There are pieces in our closet that have strong ties to people we love, and they become more than a dress or a sweater. They become an extension of a memory; something tangible we can put our hands on. The same goes with certain pieces you wore around these people — like a dress you wore because it was your grandmother's favorite, or a sweater you love because it was the first time your partner kissed you. They becoming meaningful and worth keeping around.

2. Wear Clothing That Reminds You You’re Awesome

I have a pair of pretty run down Chucks in my closet that sort of desperately need to be replaced. And no matter how many sleek leather sandals or impressively sharp pairs of oxfords I own, I find myself reaching for these busted shoes time and time again. Why? Because I’ve had some of my most fun nights in them. Memories of tearing up dance floors in the middle of summer nights, laughing down streets while drinking out of brown-papered beer cans, rambling strolls with best friends, and red push-pops come to mind every time I lace them up. They remind me of the times I was most fun and full of light, and they reassure me that things can always be that way.

No amount of new shoes can give me that.

3. Keep Those Pieces That Bring Back Specific Adventures

Every once in a while, I pool together enough going-out money and spend it all on a backpacking trip rather than the usual fizzy cocktails. I go get lost in busy streets with dizzying traffic and shouts yelled in new languages. I tuck myself into charming cafes and buy tickets on buses and boats that lead me further and further away from home. And every time I go, I make sure to only bring a handful of outfits because A. I’m not about being a mule for the whole trip; and B. Chances are my dresses will get ruined or lost somewhere along the way.

And even though I come back home with floral dresses with frayed hems and tunic shirts that are now baggy and misshapen, I love wearing them time and time again. Each piece reminds me of a specific place I was while wearing it: Sweating inside a cafe in Hanoi as I drank dark Vietnamese coffee; following the winding bazaar roads in Rajasthan as dust plumed around my feet; climbing onto the top bunk of a sleeper bus, hoping the 10-hour ride would pass quickly.

These pieces aren't just stylish things to wear anymore. They're the equivalent of pictures in a scrapbook. And now while out shopping, I like to think about whether a piece I'm considering buying would be suitable for an adventure in my near future — be it hopping on a plane again or going on a new date. If I don't think it would contribute to the experience, then it doesn't need to clutter up my life.

4. Opt For Pieces That Evoke A New Version Of Yourself

Sometimes you try on a dress or a pair of pants and something magical happens: You pivot in front of the mirror, toss your hair, and get this dark spark in your eye. You feel ah-mazing and can't quite believe you never really noticed how awesome you were.

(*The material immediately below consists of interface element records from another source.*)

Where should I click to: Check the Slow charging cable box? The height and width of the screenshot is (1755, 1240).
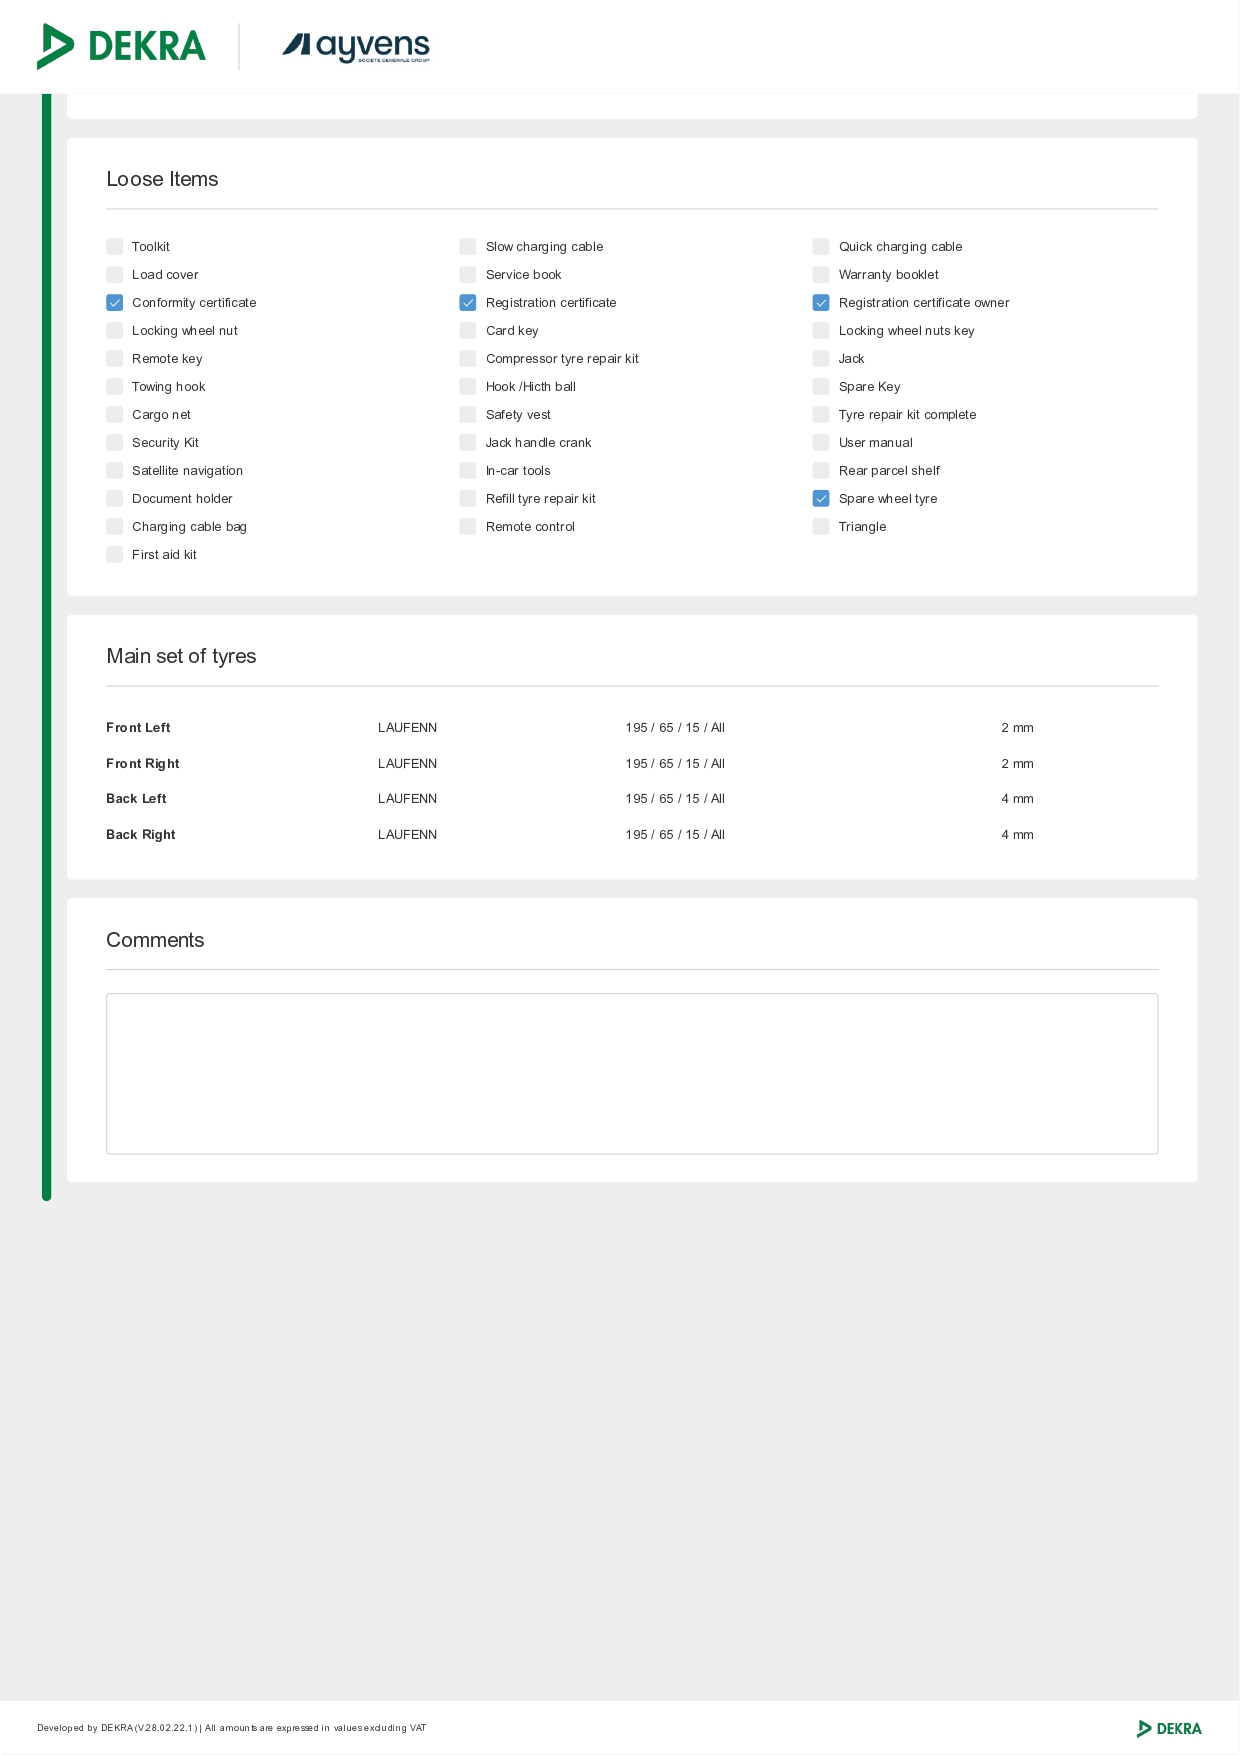point(468,247)
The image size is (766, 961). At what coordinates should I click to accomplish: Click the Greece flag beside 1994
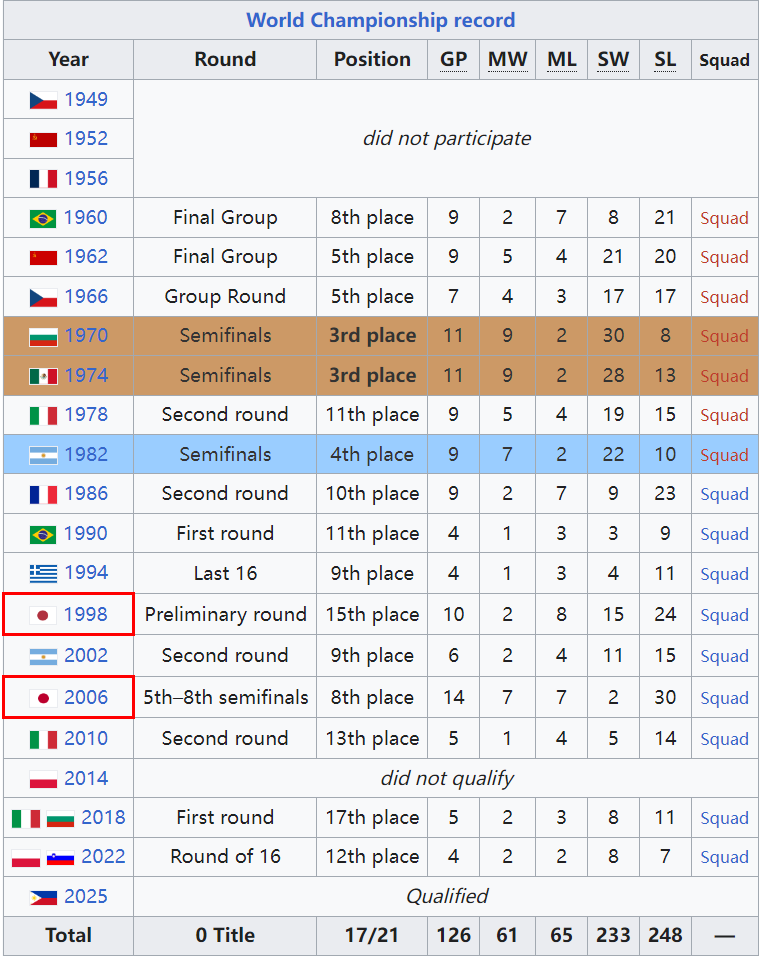click(x=43, y=574)
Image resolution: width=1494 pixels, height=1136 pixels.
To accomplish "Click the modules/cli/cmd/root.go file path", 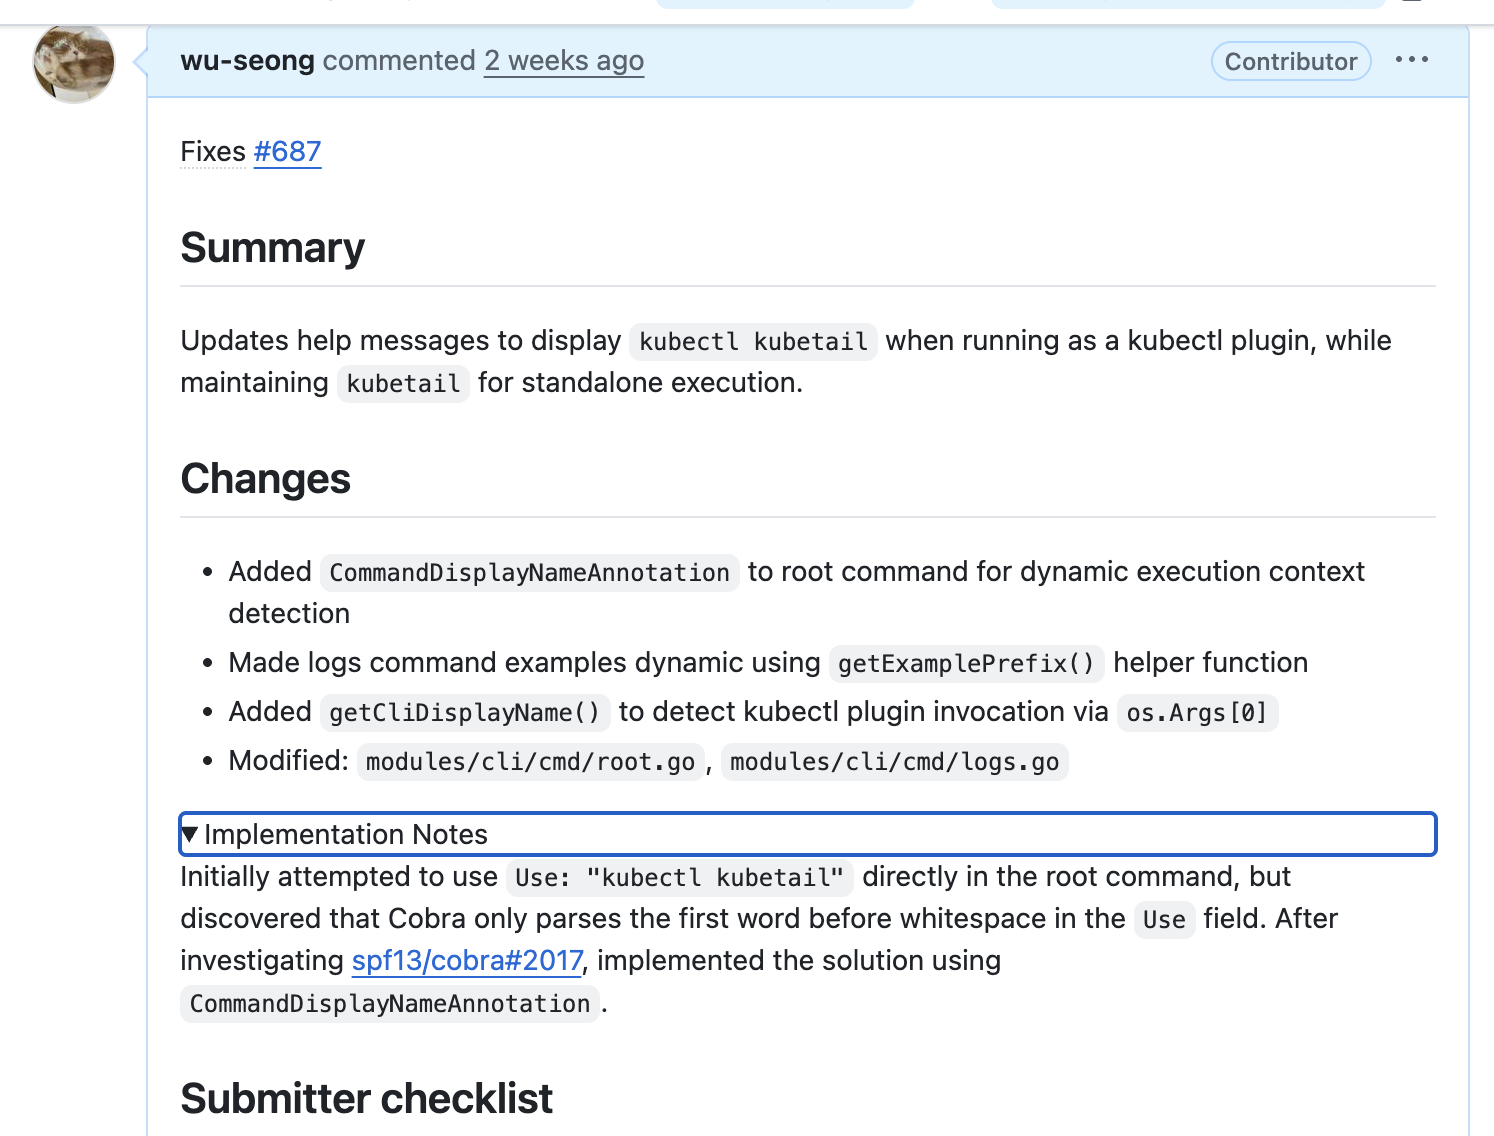I will [530, 762].
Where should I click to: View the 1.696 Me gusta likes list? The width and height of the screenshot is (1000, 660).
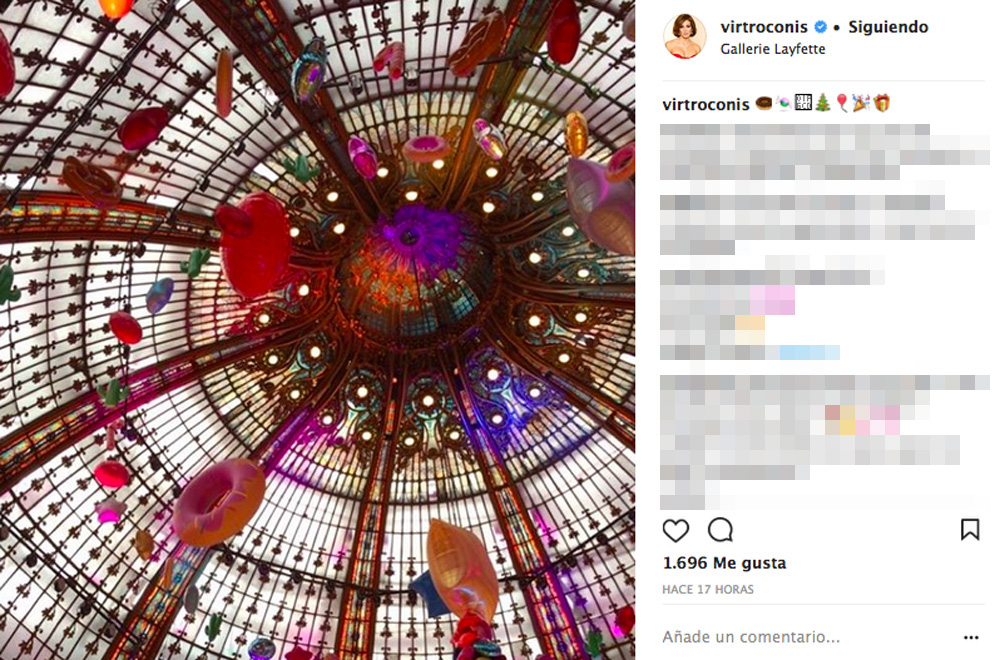pyautogui.click(x=724, y=563)
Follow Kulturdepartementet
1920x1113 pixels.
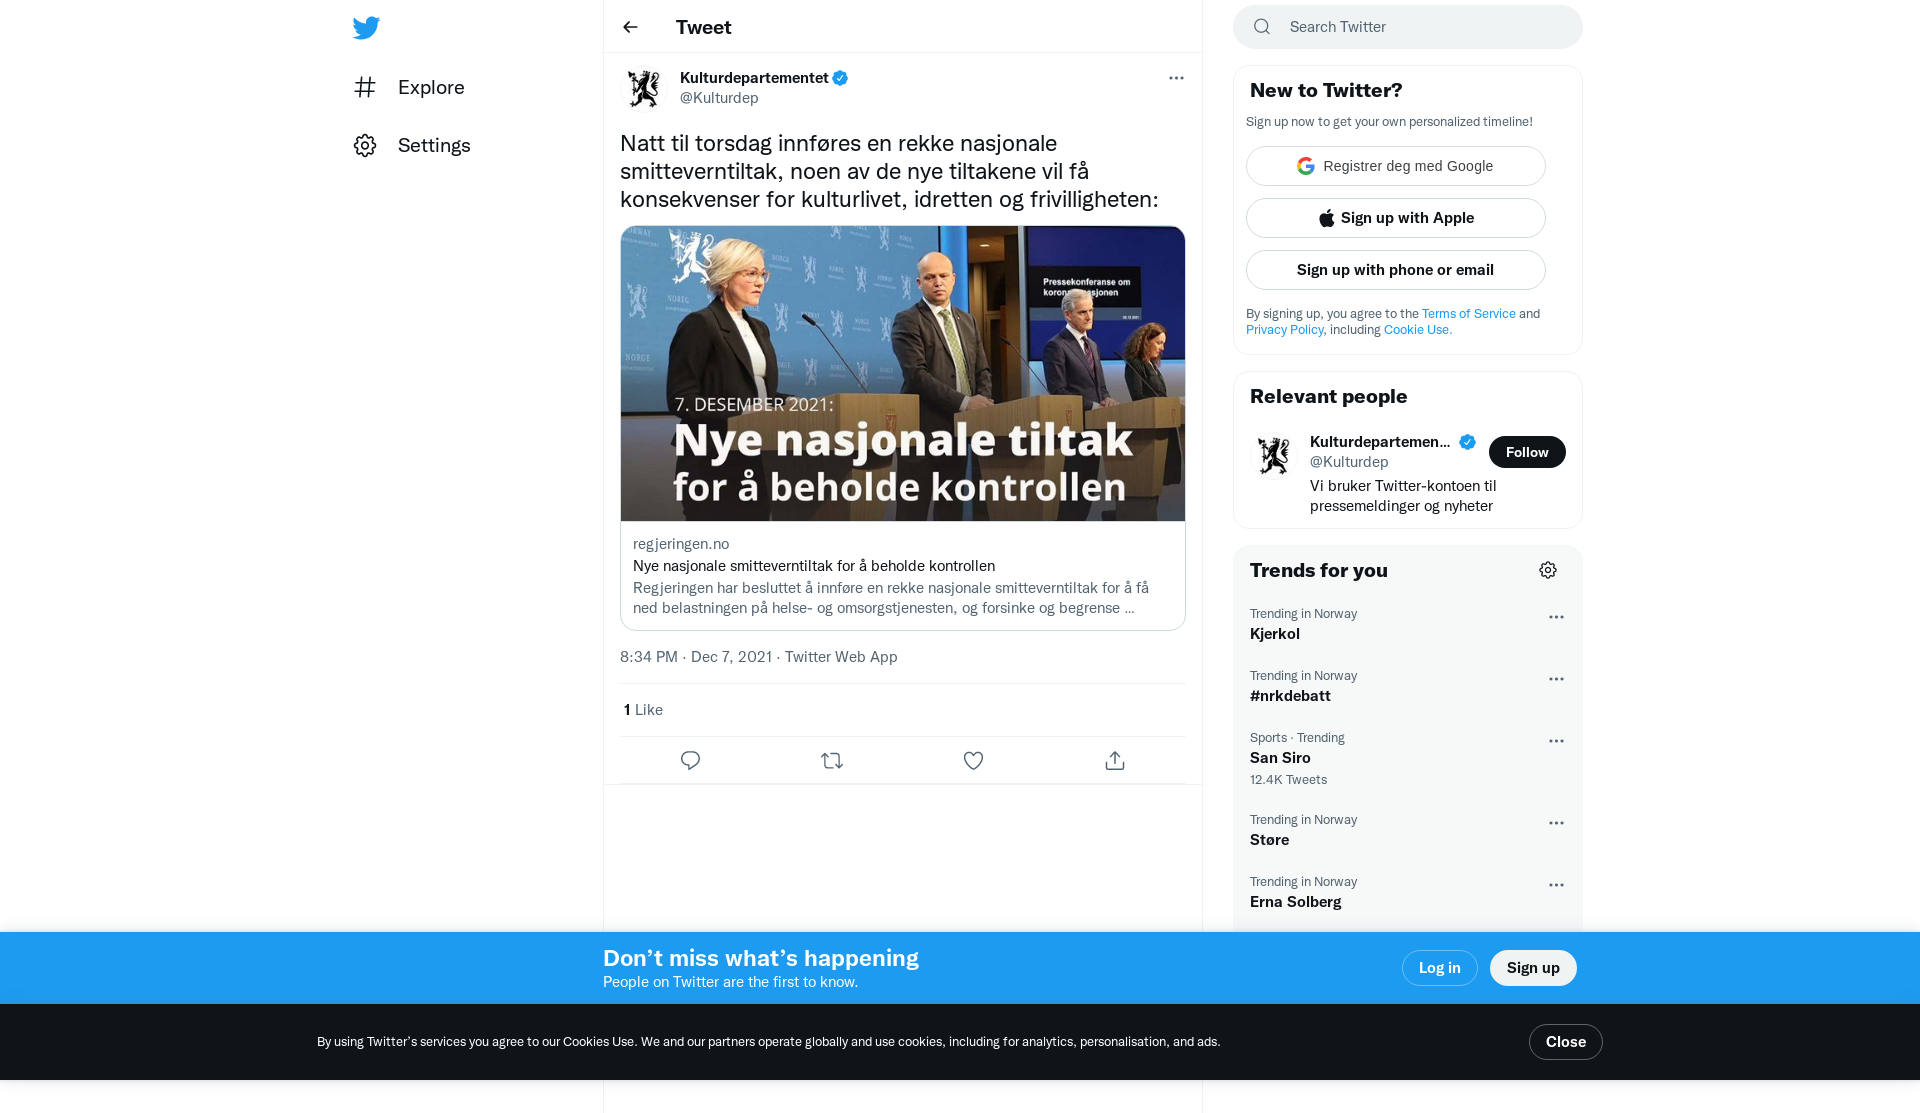(x=1527, y=452)
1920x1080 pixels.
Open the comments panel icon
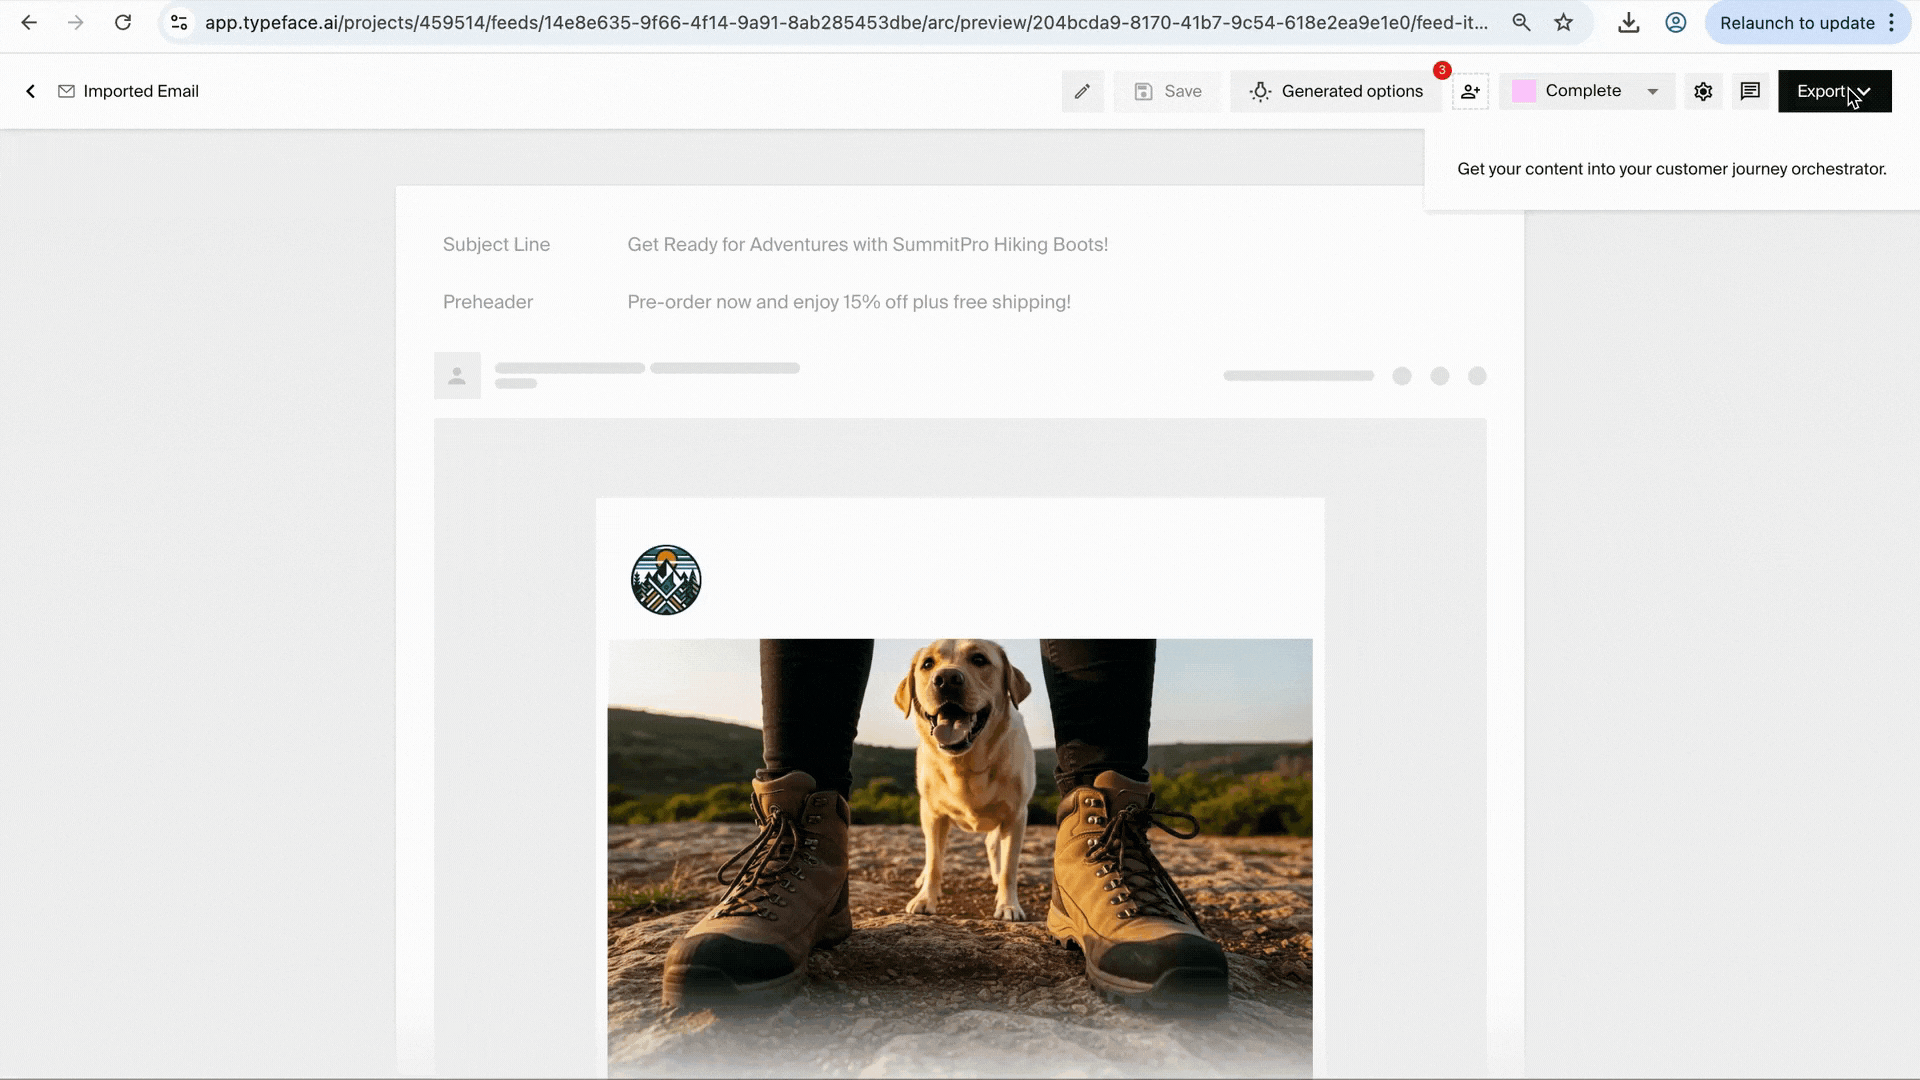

Certain pieces add a little joie de vivre into our lives, and in their own way, transform us. They give us the confidence to become more fully ourselves and push us to share that light with other people. They help you live. If a piece doesn't elicit that type of response from you, is it really necessary to take up space in your life? I'm thinking probably not.

5. Pieces That Share Who You Are On The Inside, Outside Are The Best

There are a few people out there with such a wild and loud sense of self that you can't help but fall slightly in love with them. When you find clothes that aren't just cute and don't only have the purpose of making you not-naked, something beautiful happens. You're wearing your heart on your sleeve and you want to share it with those around you. You want to show who you are, and take delight in who others are, too.

That's when clothes transform from being something just material, to being something that is lived. When you have that perspective in mind, saying no to materialism and buying things with intention becomes a tad easier.